- Leaders: Abu Abdullah al-Shafi'i Abu Wayil
- Dates active: September 2003 – December 2007 (Subsequently operated under name of Ansar al-Ahlu Sunnah)
- Active regions: Iraq (2003-2011)
- Ideology: Sunni Islamism
- Size: 1,000+^{[citation needed]}
- Wars: Iraq War, Iraqi insurgency

= Jamaat Ansar al-Sunna =

Iraqi Sunni insurgent group

Jamaat Ansar al-Sunnah (جماعة أنصار السنه), also known as Jaish Ansar al-Sunna ('Army of the Helpers of Sunnah'), Ali ibn Abi Talib Battalion or simply as Ansar al-Sunnah was an Iraqi Sunni insurgent group that fought against United States troops and their local allies during the Iraq War. The group was primarily based in northern and central Iraq, and included mainly Iraqi (mostly Arab but also Kurdish) fighters. In 2007, it split into Jama'at Ansar al-Islam and Ansar al-Sunnah Shariah Committee, which changed its name to Ansar al-Ahlu Sunnah in 2011.

The group has been a Proscribed Organisation in the United Kingdom under the Terrorism Act 2000 since 14 October 2005.

==History==
The group was founded in September 2003, as an umbrella organization for guerrillas, with former members of Ansar al-Islam who had fled to Iran after a 2003 joint operation by Iraqi and US forces. Their goal was to expel U.S. occupation forces from Iraq.

Following the twin Sunni and Shiite uprisings of the spring and summer of 2004, and the subsequent decrease in U.S patrols and the creation of "no-go" areas in the Sunni Triangle, Ansar al-Sunna was believed to be part of a loose coalition of insurgent groups (also including guerrillas from al-Tawhid wal Jihad) controlling the Sunni cities of Fallujah, Ramadi, Samarra, and Baquba (U.S. offensives later largely wrested control from Baquba, Fallujah, and Samarra, although underground guerrilla resistance forces still had a strong presence in those cities).

The United States and Iraqi Interim governments linked Ansar al-Sunna with Abu Musab al-Zarqawi's, Jama'at al-Tawhid wal-Jihad (al-Qaeda in Iraq). In October 2004 Ansar al-Sunna released a video beheading of a Turkish truck driver on its website. The kidnappers on the video identified themselves as members of al-Tawhid wal Jihad (Source: MERIA). However a letter intercepted by the American military in January 2007 revealed the two groups had begun feuding.

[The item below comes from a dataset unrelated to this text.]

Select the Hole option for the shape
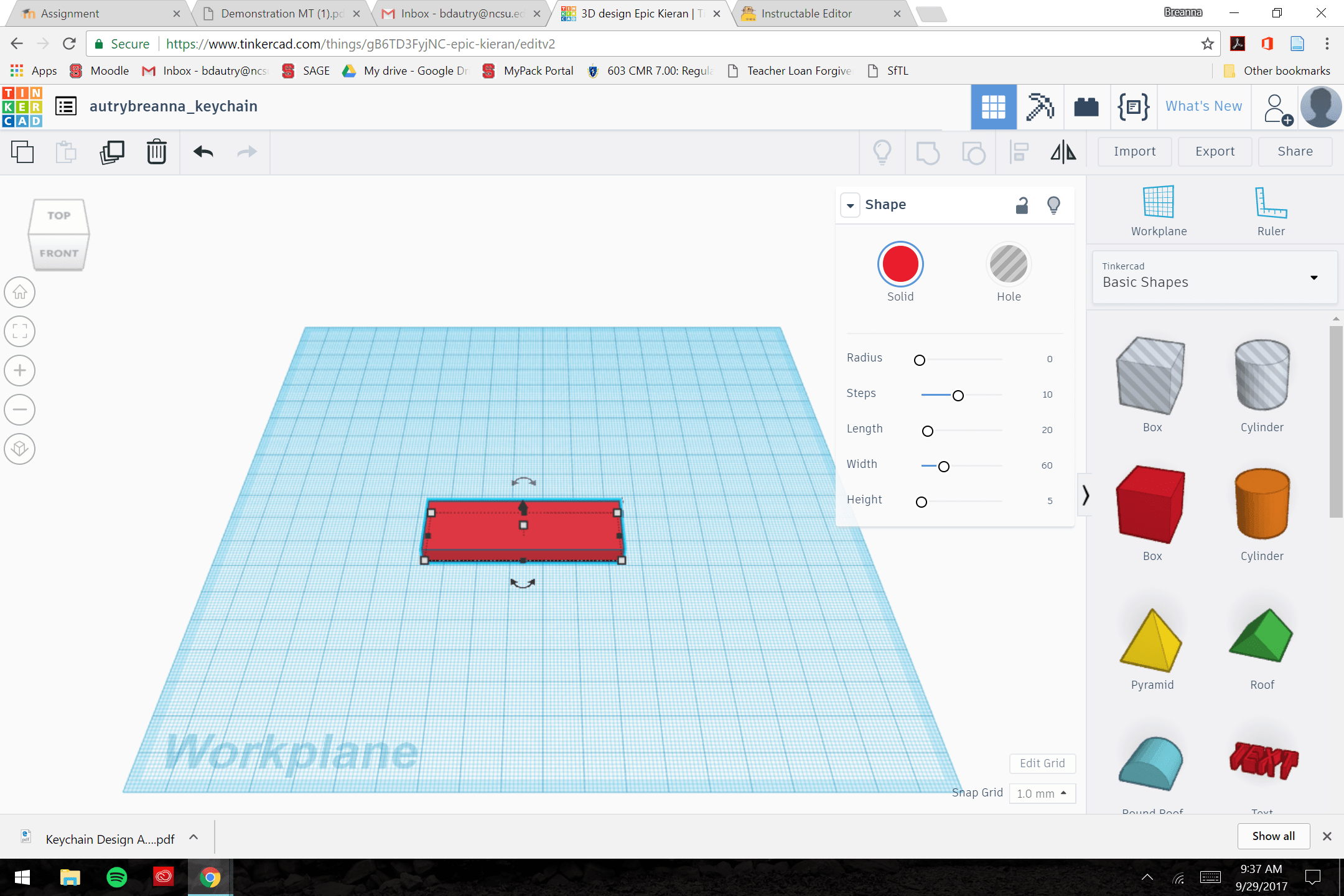The height and width of the screenshot is (896, 1344). 1008,264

In July 2007 representatives of the Jaish Ansar al-Sunna were instrumental in forming an alliance of Sunni militant groups to prepare for the withdrawal of American and allied forces. The new alliance was composed of seven groupings explicitly excluding al-Qaeda and the Baath-party. This delimitation revealed a split between al-Qaeda and Ansar al-Sunna over tactics, alleged attacks on Iraqi Shia civilians being a main point of difference.

In December 2007, the leader of the Ansar al-Sunnah, Abu Abdullah al-Shafi, issued a communique acknowledging that the group was simply another name for Ansar al-Islam. The communique went on to state that from that point on, they would return to operating under the name of Ansar al-Islam.

A small group still using the name "Jamaat Ansar al-Sunna" has been active in the surge of militant activity in 2014.

==Suicide bombings==
Jaish Ansar al-Sunna claimed responsibility for several suicide bombings in Iraq, including the devastating attacks on the offices of two main Kurdish political parties, KDP and PUK, in Irbil on February 1, 2004, that killed at least 109 people. The strikes were one of the bloodiest attacks launched by insurgents since the start of the war.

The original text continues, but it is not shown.